When Im home for lunch I normally eat a bowl of chilli (loaded with celery, peppers, mushrooms, zuchini, tomatoes etc) it helps break up the salad boredoms.

Sun Apr 20, 2008 6:06 pm 

LibbyD      

One of my favorite lunches (which I make lots of so I can eat it all week) is a bean/chili dish with a side of cauliflower-mock potato salad. And I'll sprinkle some cheese on my chili. I add all kinds of veggies to my chili (onions, carrots, tomatoes, garlic, etc.).

This is a delicious lunch or dinner and so filling too.

I'll vary it somewhat during the week by putting the bean/chili in an SBD tortilla with cheese. Or add celery sticks with cheese in them as a side.

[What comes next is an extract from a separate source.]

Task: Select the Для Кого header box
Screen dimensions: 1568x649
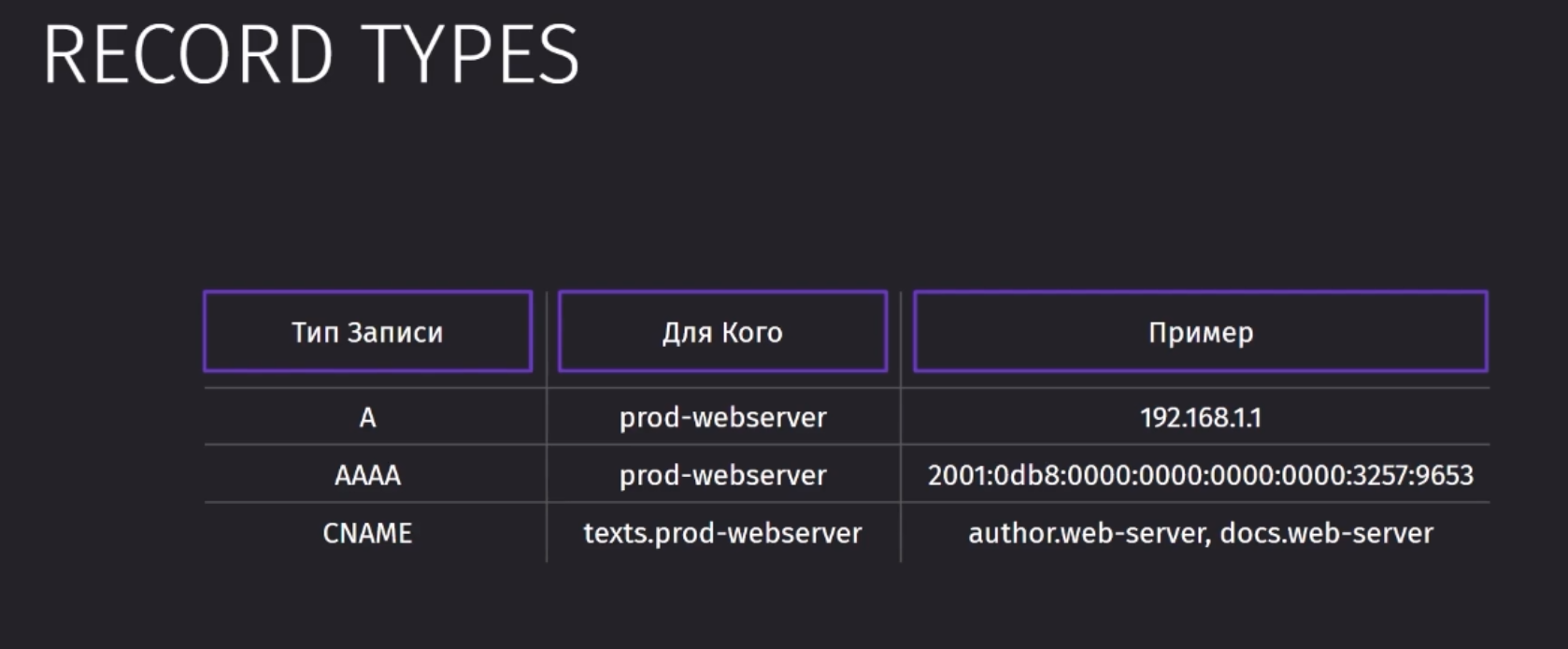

And if you enjoy root veggies then you'll love this bulky and delicious salad which is a meal unto itself, though also great with a piece of chicken breast to accompany it. These roasted veggies (without the arugula) are also great in a morning omelet with a little goat cheese melted on top.

This recipe hails from an Australian magazine called, 'Sumptuous'. Sweet potatoes and fennel are a good source of vitamin A, C, B6, iron, potassium and fiber. Fresh fennel should have a fragrant aroma, smelling subtly of licorice or anise. I sometimes add pearl onions, roasted red bell pepper and/or chopped turnips to this recipe as well.



Roasted Fennel, Chilli and Sweet Potato Salad

Serves 4
2 small fennel bulbs, quartered
1 sweet potato, peeled and cut into 1 inch pieces
4 whole large red chillies
1 head of garlic
zest from 1 lemon
olive oil for cooking
sea salt and freshly ground black pepper
1 bunch of arugula salad leaves
2 tablespoons pumpkin seeds
2 tablespoons balsamic vinegar
4 tablespoons olive oil

Preheat oven to 350 degrees. Place fennel, sweet potatoes, chillies, whole garlic cloves and lemon zest in a bowl. Drizzle with olive oil, salt and pepper and mix until coated. Spread on a tray and roast until vegetables are tender and have caramelised a little (about 20 minutes). When cool, mix with the rocket and pumpkin seeds, dress with balsamic vinegar and olive oil.

The Culinary Chase's Note: We're not big on pumpkin seeds so I omitted this. Cook the garlic in its skin and remove skin after finished cooking. I sliced a couple of the cooked garlic cloves and left some whole to toss into the salad. The cooked garlic will taste sweet and the flavors from this dish were amazing. A bit of heat from the chilli peppers was softened by the sweet potato and the unique, aromatic taste of fennel (hints of licorice and anise).